Thursday, 5 December 2013

A bit windy - Suffolk Irony and Suffolk dialect.

A bit  windy here today.  Nothing like that experienced in Scotland of course. I hope my penfriend on her windy Scottish Island is OK. It's windy there on a normal day so I dread to think what it must be like today.

Thank you to everyone for comments yesterday. Normally my spelling is OK! took me ages to see what was wrong :-) I shall just say I was in a hurry and I'll leave the picture!

 We received our first two Christmas cards in the post this morning. The frugaller in me looked at the one on the left and after thinking " those Kings are lovely colours", my next thought was " that will make 3 good gift  tags after Christmas"!



I was born in Suffolk and have lived here forever, as did my parents and grandparents and great grandparents before me, although we may have crossed the border from Norfolk at some time in the distant past.
There is one problem with this, and that is I forget that people around the world and this country too, don't always understand the ironic sense of humour and our way of over or understating things we have here.
We use Suffolk dialect without even knowing that it IS Suffolk dialect
So a "bit windy" means blowing a gale and if  someone asked me how many people were at a a big event and I said "quite a few". That means lots, even hundreds!
# # #
(TASK LIST)
1 - Based on the Suffolk blog post, decide whether each statement is true, answering yes or no and quoting the words that settle it: (a) The writer's family has lived in Suffolk for several generations. (b) Three Christmas cards arrived in the post this morning. (c) In Suffolk, "quite a few" can mean hundreds.
2 - Transcribe the stretch of the Suffolk blog post from "There is one" through "we have here.".
3 - Go on with the Suffolk blog post from the point where it stops.
The material has no connection to the Suffolk blog post.

(DATASET SECTION)
# # #
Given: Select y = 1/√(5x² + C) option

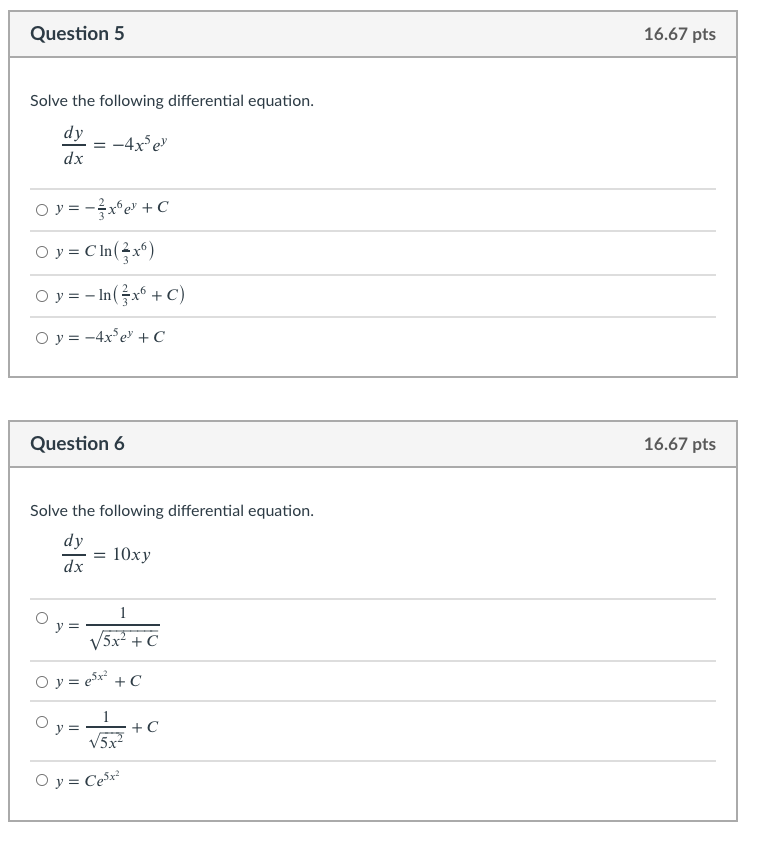Looking at the screenshot, I should [41, 617].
# # #
(TASK RESPONSES)
1 -
(a) Yes: "as did my parents and grandparents and great grandparents before me"
(b) No: "We received our first two Christmas cards in the post this morning."
(c) Yes: "That means lots, even hundreds!"

2 -
There is one problem with this, and that is I forget that people around the world and this country too, don't always understand the ironic sense of humour and our way of over or understating things we have here.

3 -
We use the word 'stuff' too much. For instance we would say I got some stuff from the doctor, instead of medicine.
 If I said to two people " have a good Christmas together" it wouldn't mean "have a good Christmas TOGETHER" but "have a good Christmas both of you".
The word " daft" doesn't really mean stupid but is just slightly silly or even a term of endearment!
"Funny"  doesn't always mean hilarious or even slightly amusing and "Owd" (old) doesn't necessarily refer to age. We say "Thus a funny owd day today i'ntit?" ( it is a funny old day today isn't it?) Which means that the weather is a bit odd or odd things have happened.
We say "Ours" or "mine" to mean our home and "yours" is your home.
We say "shew" instead of showed. The word "that " often replaces "it" and if we say " clever" it probably has nothing to do with intelligence. So "he in't too clever" means he is at deaths door!
On a blog the other day when talking about Black Friday, I said everyone in the states goes Christmas shopping. Of course I didn't mean EVERYONE in the USA! It's just the way we say things here.
I know a few times I've had replies to comments and I've had to say you mustn't take what I say too seriously, so much is said in Suffolk in a wry sort of way that I forget people don't understand.
So I'm sorry to anyone who has been offended or puzzled by what I've said.
You'll have to "larn yarself silly Suffolk". (Teach Yourself Suffolk Dialect) and that's not said seriously either!